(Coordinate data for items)
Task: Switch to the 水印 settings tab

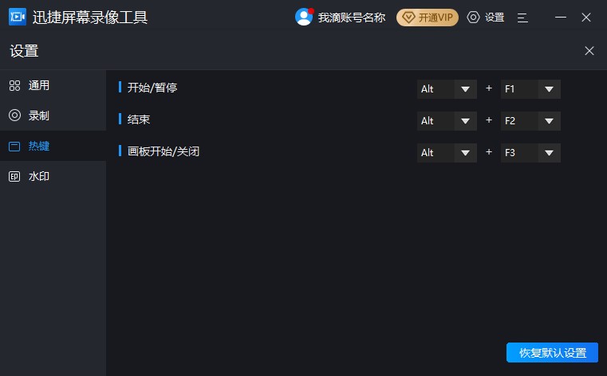Action: 39,176
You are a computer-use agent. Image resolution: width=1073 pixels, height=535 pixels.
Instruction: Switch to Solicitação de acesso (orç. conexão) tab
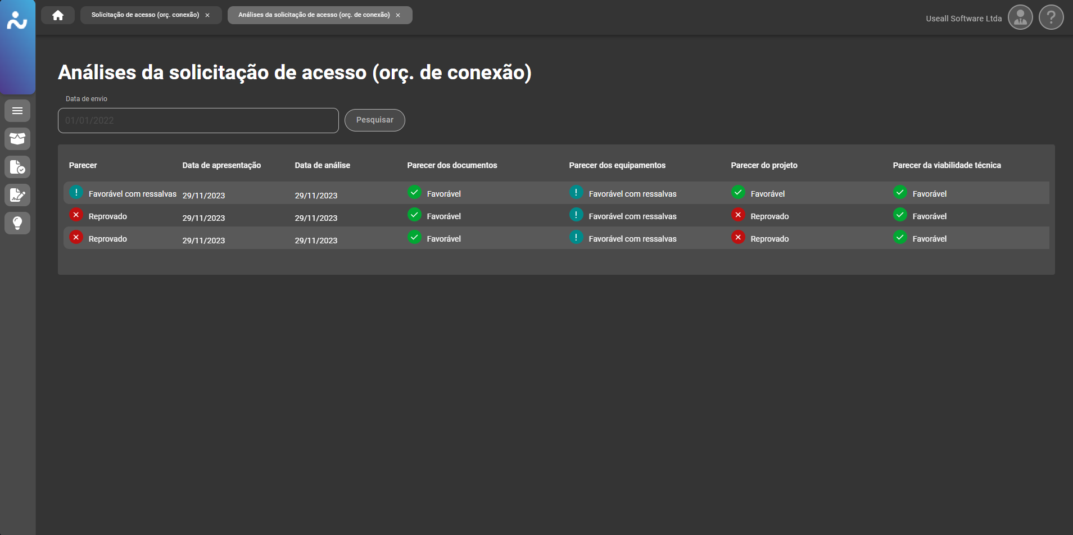[x=145, y=15]
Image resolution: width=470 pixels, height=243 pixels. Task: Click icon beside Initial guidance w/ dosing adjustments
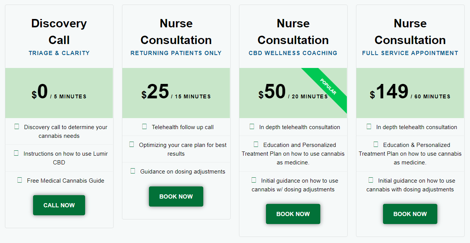(254, 180)
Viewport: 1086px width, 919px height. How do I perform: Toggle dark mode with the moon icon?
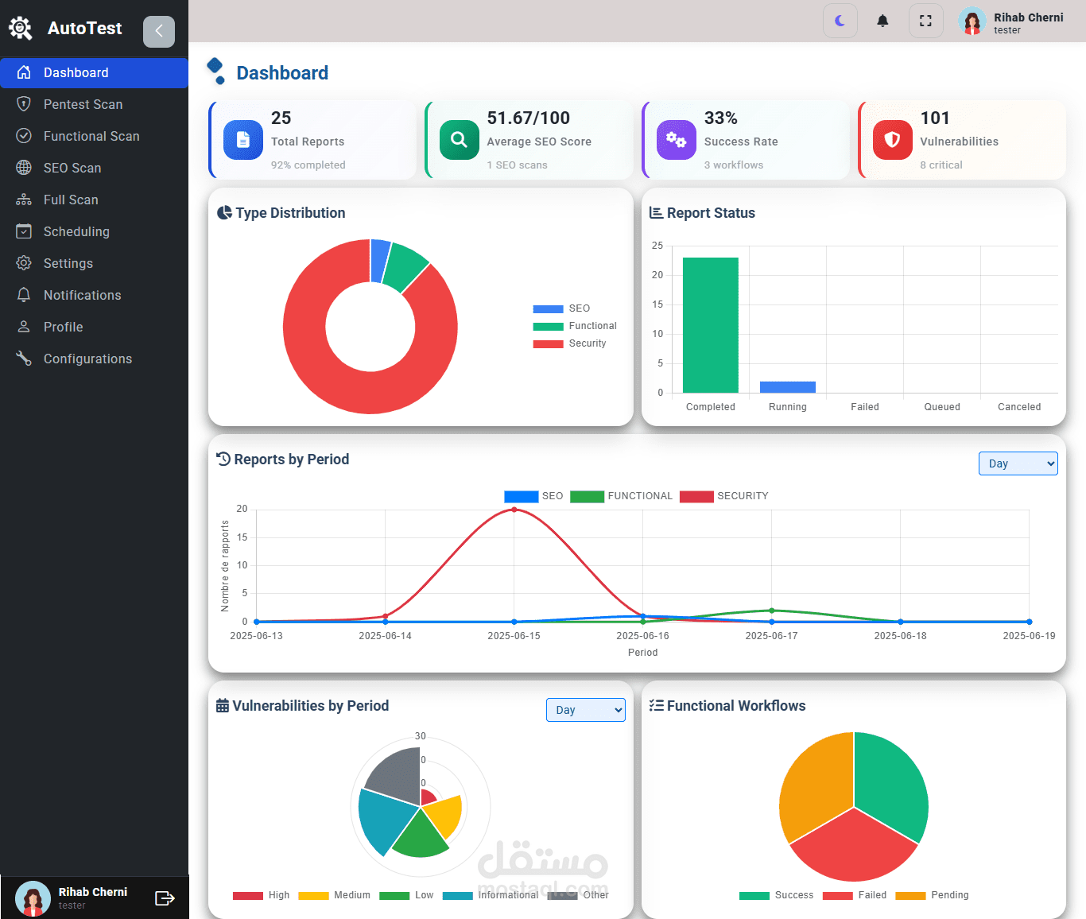(x=840, y=21)
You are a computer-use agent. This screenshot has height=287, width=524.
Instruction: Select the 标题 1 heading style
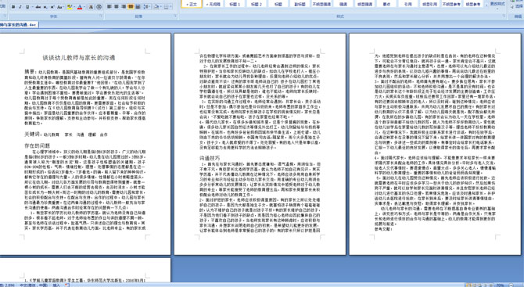(235, 4)
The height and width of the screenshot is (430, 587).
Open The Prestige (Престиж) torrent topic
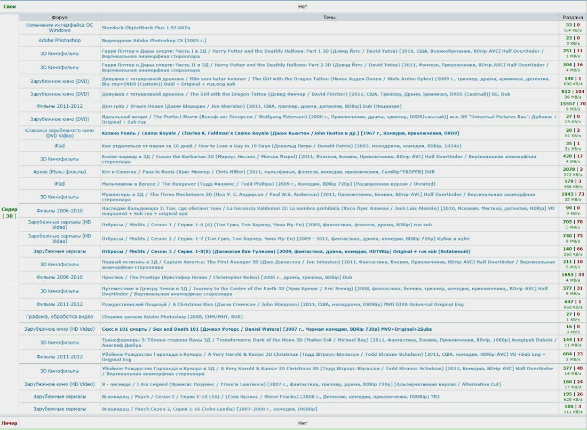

→ To do
Reproduce all the entries above, requests included, scaling every coordinate in the answers by 0.9 and rounding to whole numbers with halves rounded up, while leaving the numbers in the requests unchanged. Omit the pictures from your answer.

→ Written response
Task: Switch to the 水印 settings tab

Action: 35,158
You are a computer-use agent. Image resolution: width=1073 pixels, height=535 pixels.
Instruction: Switch to Solicitação de acesso (orç. conexão) tab
[x=131, y=14]
Image resolution: width=470 pixels, height=243 pixels. Task: Click icon beside Initial guidance w/ dosing adjustments
(229, 162)
Viewport: 1086px width, 919px height. How do I perform: Toggle dark mode with the moon icon?
(x=756, y=19)
You are a computer-use agent. This screenshot has height=287, width=524.
Instruction: Select the 标题 1 heading style
(212, 4)
The height and width of the screenshot is (430, 587).
Open The Prestige (Престиж) torrent topic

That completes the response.